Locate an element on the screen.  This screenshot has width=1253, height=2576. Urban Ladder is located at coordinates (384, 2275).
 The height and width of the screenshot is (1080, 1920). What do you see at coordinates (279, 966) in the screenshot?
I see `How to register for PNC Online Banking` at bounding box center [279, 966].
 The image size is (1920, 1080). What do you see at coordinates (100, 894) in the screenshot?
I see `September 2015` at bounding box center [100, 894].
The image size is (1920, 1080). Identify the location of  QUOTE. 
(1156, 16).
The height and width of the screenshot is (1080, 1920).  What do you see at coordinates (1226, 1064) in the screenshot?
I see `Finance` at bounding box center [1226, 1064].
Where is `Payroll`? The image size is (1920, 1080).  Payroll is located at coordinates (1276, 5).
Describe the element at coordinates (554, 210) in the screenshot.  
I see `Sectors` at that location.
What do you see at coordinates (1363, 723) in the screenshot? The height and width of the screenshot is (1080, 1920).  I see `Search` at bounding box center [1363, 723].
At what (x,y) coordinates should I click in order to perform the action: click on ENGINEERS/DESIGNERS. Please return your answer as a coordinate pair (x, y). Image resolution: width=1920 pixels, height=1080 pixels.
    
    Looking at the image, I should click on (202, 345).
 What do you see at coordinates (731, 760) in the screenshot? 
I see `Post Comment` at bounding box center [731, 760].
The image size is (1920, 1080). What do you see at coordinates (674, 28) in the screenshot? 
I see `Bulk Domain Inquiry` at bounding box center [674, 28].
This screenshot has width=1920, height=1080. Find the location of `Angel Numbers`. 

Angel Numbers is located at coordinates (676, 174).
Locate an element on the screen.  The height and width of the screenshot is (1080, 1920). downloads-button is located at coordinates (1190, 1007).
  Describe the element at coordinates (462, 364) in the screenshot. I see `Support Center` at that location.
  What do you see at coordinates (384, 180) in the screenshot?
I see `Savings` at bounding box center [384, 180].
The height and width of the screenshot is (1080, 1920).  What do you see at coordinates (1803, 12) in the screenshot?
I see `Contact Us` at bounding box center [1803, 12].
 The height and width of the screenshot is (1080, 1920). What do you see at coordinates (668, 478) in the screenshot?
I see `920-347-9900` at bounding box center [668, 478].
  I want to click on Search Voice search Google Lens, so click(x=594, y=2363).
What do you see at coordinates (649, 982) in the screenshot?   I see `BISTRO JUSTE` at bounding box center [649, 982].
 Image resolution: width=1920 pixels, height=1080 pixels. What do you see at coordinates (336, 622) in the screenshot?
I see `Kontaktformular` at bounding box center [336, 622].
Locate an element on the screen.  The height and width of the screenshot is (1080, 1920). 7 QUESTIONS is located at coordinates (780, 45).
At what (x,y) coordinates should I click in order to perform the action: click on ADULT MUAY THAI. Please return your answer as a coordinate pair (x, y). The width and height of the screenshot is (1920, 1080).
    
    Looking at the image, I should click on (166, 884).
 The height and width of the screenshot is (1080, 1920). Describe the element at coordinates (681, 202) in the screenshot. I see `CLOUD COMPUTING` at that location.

What to produce: Copy out all of the lines above word for word, without changing any of them.

Answer to the problem:
Locate an element on the screen.  This screenshot has width=1253, height=2576. Urban Ladder is located at coordinates (384, 2275).
 The height and width of the screenshot is (1080, 1920). What do you see at coordinates (279, 966) in the screenshot?
I see `How to register for PNC Online Banking` at bounding box center [279, 966].
 The image size is (1920, 1080). What do you see at coordinates (100, 894) in the screenshot?
I see `September 2015` at bounding box center [100, 894].
The image size is (1920, 1080). Identify the location of  QUOTE. 
(1156, 16).
The height and width of the screenshot is (1080, 1920).  What do you see at coordinates (1226, 1064) in the screenshot?
I see `Finance` at bounding box center [1226, 1064].
Where is `Payroll`? The image size is (1920, 1080).  Payroll is located at coordinates (1276, 5).
Describe the element at coordinates (554, 210) in the screenshot.  
I see `Sectors` at that location.
What do you see at coordinates (1363, 723) in the screenshot? The height and width of the screenshot is (1080, 1920).  I see `Search` at bounding box center [1363, 723].
At what (x,y) coordinates should I click in order to perform the action: click on ENGINEERS/DESIGNERS. Please return your answer as a coordinate pair (x, y). Image resolution: width=1920 pixels, height=1080 pixels.
    
    Looking at the image, I should click on (202, 345).
 What do you see at coordinates (731, 760) in the screenshot? 
I see `Post Comment` at bounding box center [731, 760].
The image size is (1920, 1080). What do you see at coordinates (674, 28) in the screenshot? 
I see `Bulk Domain Inquiry` at bounding box center [674, 28].
This screenshot has width=1920, height=1080. Find the location of `Angel Numbers`. 

Angel Numbers is located at coordinates (676, 174).
Locate an element on the screen.  The height and width of the screenshot is (1080, 1920). downloads-button is located at coordinates (1190, 1007).
  Describe the element at coordinates (462, 364) in the screenshot. I see `Support Center` at that location.
  What do you see at coordinates (384, 180) in the screenshot?
I see `Savings` at bounding box center [384, 180].
The height and width of the screenshot is (1080, 1920).  What do you see at coordinates (1803, 12) in the screenshot?
I see `Contact Us` at bounding box center [1803, 12].
 The height and width of the screenshot is (1080, 1920). What do you see at coordinates (668, 478) in the screenshot?
I see `920-347-9900` at bounding box center [668, 478].
  I want to click on Search Voice search Google Lens, so click(x=594, y=2363).
What do you see at coordinates (649, 982) in the screenshot?   I see `BISTRO JUSTE` at bounding box center [649, 982].
 Image resolution: width=1920 pixels, height=1080 pixels. What do you see at coordinates (336, 622) in the screenshot?
I see `Kontaktformular` at bounding box center [336, 622].
Locate an element on the screen.  The height and width of the screenshot is (1080, 1920). 7 QUESTIONS is located at coordinates (780, 45).
At what (x,y) coordinates should I click in order to perform the action: click on ADULT MUAY THAI. Please return your answer as a coordinate pair (x, y). The width and height of the screenshot is (1920, 1080).
    
    Looking at the image, I should click on (166, 884).
 The height and width of the screenshot is (1080, 1920). Describe the element at coordinates (681, 202) in the screenshot. I see `CLOUD COMPUTING` at that location.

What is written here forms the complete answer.